Dataset entries:
#####

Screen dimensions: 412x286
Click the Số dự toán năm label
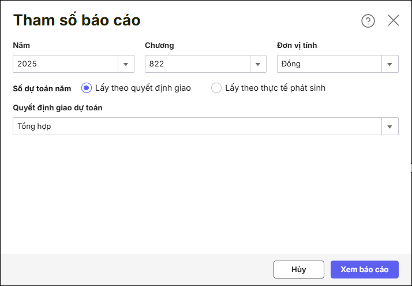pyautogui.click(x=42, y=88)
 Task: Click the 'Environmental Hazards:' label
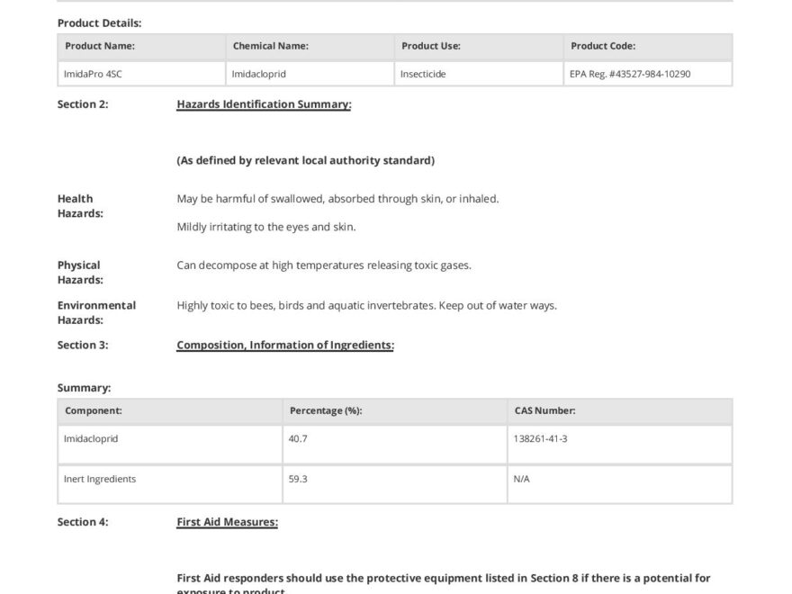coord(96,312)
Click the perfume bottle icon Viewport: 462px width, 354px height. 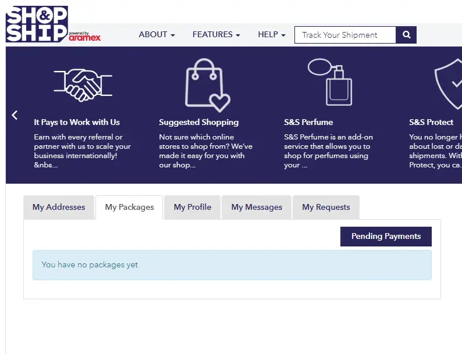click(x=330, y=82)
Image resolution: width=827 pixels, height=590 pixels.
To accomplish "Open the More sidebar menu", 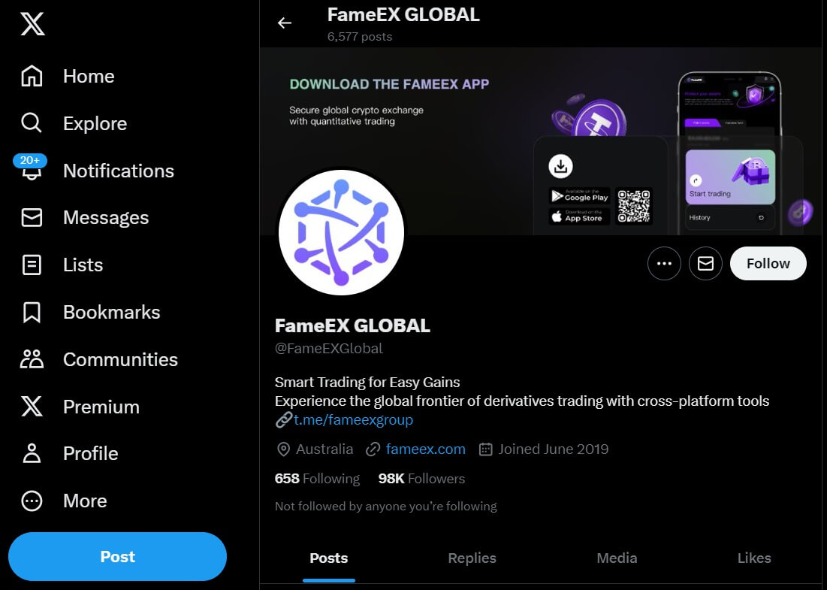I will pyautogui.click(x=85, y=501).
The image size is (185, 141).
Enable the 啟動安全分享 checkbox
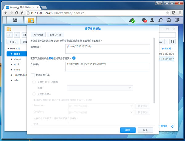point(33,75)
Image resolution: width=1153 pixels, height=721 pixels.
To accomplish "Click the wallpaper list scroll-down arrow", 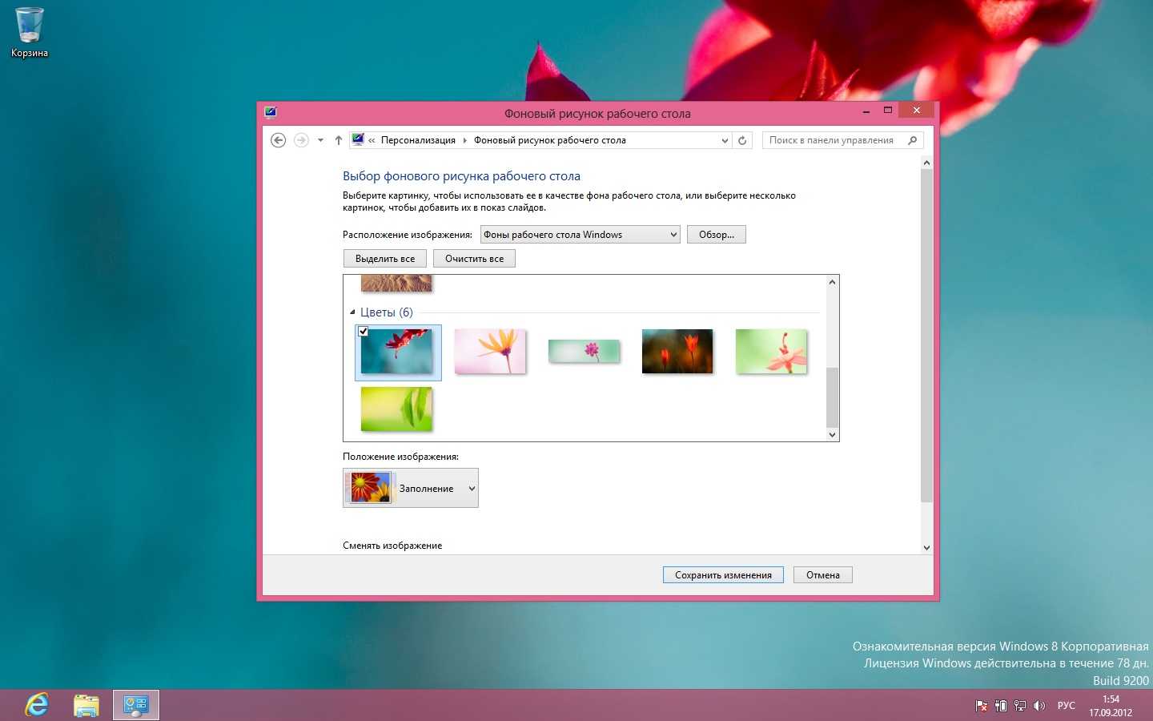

#####

[Directions for this task] Lines above with the string "resolution" need to be found and copied.

[Expected answer]
Image resolution: width=827 pixels, height=590 pixels.
Image resolution: width=1153 pixels, height=721 pixels.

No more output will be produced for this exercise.